Fraktionen und Gruppen des Badischen Landtags. Quelle: Verhandlungen des Badischen Landtags IV. Landtagsperiode (28. Oktober 1929 bis 27. Oktober 1933), Protokollheft, S. 2-30. | Klicken für Gesamtansicht.

Am 6. November 1929 nahmen im badischen Landtag erstmals Abgeordnete der NSDAP Platz. Der sechsköpfigen Fraktion gehörten zwei Männer an, die nach 1933 die Geschicke der badischen Ministerialbürokratie prägen sollten: Robert Wagner als Reichsstatthalter und Walter Köhler als Ministerpräsident und Finanz- und Wirtschaftsminister. Bei der ersten Sitzung des 1929 neu gewählten Landtags traten sie als Repräsentanten einer extremistischen Partei auf, die aus ihrer Verachtung des parlamentarischen Systems von Anfang an keinen Hehl machten.

Das parlamentarische Debüt der badischen Nationalsozialisten erfolgte – im Vergleich mit dem Reich oder auch mit Bayern – relativ spät, was indes nicht einer Schwäche der badischen Parteiorganisation geschuldet war, sondern den Zufälligkeiten des Wahlturnus: Die letzte vorangegangene Wahl hatte im Herbst 1925 stattgefunden, als sich die badischen Nationalsozialisten nach der Aufhebung des allgemeinen NSDAP-Verbots gerade erst neu organisiert hatten und noch zu schwach waren, um Mandate zu erringen. Auch wenn der Eintritt der sechs NSDAP-Abgeordneten in den Landtag für die dortigen Mehrheitsverhältnisse – Zentrum und SPD hatten weiterhin eine breite Mehrheit – zunächst irrelevant blieb, brachten die Landtagswahlen im Herbst 1929 für die NSDAP einen entscheidenden Entwicklungsimpuls. Wichtiger als das Gesamtergebnis von sieben Prozent der Wählerstimmen war, dass sich einige erste Hochburgen der NSDAP herauskristallisierten. In immerhin neun badischen Amtsbezirken wurden zweistellige Ergebnisse erzielt. An der Spitze standen Kehl (32 Prozent) und Weinheim (20 Prozent), und auch die übrigen Hochburgen waren Amtsbezirke sowohl mit einem überdurchschnittlich hohen Anteil von Protestanten als auch mit einer besonderen landwirtschaftlichen Prägung. Dass der NSDAP dort zahlreiche Wähler zuliefen, war in erster Linie das Verdienst lokal verankerter Aktivisten, und die von ihnen aufgebauten Kleinzentren strahlten weiter auf die Region aus, was dazu führte, dass sich der Charakter der Landespartei als eine auf die protestantisch-ländlichen Gebiete in Nordbaden beschränkte Protestbewegung bald aufweichte.

- **SCHRIFTLICHE AUFGABE 1**:
Wie viele Zeilen der Einträge enthalten das Wort "Open"? Antworte nur mit der Zahl.

- **MATERIAL ZUR ÜBUNG**:
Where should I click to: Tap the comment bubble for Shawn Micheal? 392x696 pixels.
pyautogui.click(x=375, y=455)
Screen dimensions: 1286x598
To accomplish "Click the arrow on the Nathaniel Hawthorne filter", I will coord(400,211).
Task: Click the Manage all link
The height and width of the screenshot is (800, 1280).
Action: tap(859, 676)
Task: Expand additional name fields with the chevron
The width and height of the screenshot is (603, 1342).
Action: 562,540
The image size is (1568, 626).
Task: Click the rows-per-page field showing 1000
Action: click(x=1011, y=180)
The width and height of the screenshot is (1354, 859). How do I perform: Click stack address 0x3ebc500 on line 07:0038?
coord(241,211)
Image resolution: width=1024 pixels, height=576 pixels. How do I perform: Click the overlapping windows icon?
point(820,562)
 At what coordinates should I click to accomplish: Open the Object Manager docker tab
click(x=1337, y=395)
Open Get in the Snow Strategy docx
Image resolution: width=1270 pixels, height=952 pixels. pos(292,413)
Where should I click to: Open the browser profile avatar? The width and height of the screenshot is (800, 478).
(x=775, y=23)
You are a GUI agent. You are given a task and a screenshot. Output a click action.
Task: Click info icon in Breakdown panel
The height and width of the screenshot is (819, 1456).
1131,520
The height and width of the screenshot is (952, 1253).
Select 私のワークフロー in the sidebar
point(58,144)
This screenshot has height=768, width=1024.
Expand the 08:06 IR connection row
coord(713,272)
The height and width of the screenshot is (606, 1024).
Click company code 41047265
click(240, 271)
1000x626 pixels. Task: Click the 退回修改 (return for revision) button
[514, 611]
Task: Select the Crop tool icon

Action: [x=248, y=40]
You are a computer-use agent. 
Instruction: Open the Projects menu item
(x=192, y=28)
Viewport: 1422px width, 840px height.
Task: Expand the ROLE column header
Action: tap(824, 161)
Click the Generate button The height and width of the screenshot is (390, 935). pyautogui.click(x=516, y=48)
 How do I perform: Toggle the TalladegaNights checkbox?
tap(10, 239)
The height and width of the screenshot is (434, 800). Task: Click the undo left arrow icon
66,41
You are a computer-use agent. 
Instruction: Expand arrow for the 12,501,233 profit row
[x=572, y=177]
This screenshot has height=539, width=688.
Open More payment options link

- **SCHRIFTLICHE AUFGABE 2**:
Nenne alle Parteien, die im Text über den Einzug der NSDAP in den badischen Landtag vorkommen.

- **LÖSUNG DER ÜBUNG 1**:
5

- **LÖSUNG DER ÜBUNG 2**:
NSDAP, Zentrum, SPD